Systematic Review Links Neural Circuit Disturbances to Glioma Symptoms and Survival

Genomic and epigenomic alterations alone cannot fully account for glioma infiltration, therapeutic resistance, or symptom severity. This review proposes a shift toward viewing the neural microenvironment as an active driver of glioma progression through diverse non-synaptic mechanisms, including metabolic coupling, ionic and volume transmission, gap junction signaling, and tumor microtube connectivity. We systematically map the contributions of astrocytes, oligodendrocyte precursor cell programs, microglia/macrophages, and the neurovascular unit, highlighting how their interactions contribute to local excitation-inhibition imbalances and disruptions in large-scale neural connectivity.

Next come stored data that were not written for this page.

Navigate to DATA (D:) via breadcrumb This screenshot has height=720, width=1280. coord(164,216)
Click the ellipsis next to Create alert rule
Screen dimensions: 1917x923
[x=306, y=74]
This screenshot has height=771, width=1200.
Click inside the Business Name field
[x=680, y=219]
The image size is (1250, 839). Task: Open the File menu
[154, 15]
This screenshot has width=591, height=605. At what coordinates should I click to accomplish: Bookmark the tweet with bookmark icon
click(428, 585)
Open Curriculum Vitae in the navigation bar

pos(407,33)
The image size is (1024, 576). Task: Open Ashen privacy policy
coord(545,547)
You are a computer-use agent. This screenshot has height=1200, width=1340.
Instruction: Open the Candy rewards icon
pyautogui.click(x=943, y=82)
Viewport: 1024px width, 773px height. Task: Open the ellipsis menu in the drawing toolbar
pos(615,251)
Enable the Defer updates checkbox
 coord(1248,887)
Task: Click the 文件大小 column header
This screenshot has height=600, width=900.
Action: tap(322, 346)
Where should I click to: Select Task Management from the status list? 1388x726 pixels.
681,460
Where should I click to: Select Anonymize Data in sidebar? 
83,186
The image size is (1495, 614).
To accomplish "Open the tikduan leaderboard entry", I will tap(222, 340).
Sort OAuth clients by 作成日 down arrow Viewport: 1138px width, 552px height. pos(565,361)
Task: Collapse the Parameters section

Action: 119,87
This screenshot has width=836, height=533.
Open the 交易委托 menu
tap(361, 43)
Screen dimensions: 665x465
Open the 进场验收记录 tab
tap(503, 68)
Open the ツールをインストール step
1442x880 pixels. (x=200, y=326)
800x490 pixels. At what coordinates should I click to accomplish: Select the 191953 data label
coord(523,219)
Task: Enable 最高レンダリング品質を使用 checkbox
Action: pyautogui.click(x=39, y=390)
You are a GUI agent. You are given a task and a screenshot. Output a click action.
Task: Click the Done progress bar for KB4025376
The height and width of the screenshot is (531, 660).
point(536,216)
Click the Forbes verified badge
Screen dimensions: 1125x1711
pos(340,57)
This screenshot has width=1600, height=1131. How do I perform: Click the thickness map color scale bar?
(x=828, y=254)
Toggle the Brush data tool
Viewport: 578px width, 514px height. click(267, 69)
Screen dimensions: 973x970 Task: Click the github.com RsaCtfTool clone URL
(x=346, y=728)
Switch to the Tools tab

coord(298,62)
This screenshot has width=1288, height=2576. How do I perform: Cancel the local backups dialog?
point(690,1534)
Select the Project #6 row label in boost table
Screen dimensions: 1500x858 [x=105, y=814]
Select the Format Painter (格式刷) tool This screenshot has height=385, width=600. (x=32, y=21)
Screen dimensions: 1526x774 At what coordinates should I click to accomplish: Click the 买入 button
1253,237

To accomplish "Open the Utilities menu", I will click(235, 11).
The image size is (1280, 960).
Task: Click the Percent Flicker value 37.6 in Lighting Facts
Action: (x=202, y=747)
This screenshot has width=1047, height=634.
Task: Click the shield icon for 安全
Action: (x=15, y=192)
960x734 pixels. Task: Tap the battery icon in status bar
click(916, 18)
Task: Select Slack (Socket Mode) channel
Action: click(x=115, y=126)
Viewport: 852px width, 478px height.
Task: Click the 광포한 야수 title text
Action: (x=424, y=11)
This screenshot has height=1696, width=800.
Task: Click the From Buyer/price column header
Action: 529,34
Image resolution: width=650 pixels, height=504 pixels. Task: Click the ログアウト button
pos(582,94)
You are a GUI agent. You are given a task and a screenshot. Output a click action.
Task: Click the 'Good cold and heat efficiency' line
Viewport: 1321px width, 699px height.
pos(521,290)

These circuit-level disturbances closely correspond with clinically significant manifestations such as glioma-related epilepsy, cognitive deficits, and mood disorders, and also demonstrate correlations with patient survival outcomes. To rigorously connect molecular mechanisms to observable circuit disruptions, we integrate advanced methodologies including single-cell and spatial multi-omics analyses, human brain organoids and organotypic slice models, in vivo calcium imaging, and causal neuromodulation approaches. Emerging translational strategies identified by this approach include disrupting tumor microtube networks and gap junction-mediated signaling, functionally reprogramming glial cells, and employing targeted neuromodulation therapies. Additionally, we explore biomarker-driven combination therapies involving anti-angiogenic treatments and immunomodulatory agents as promising avenues for enhancing clinical outcomes.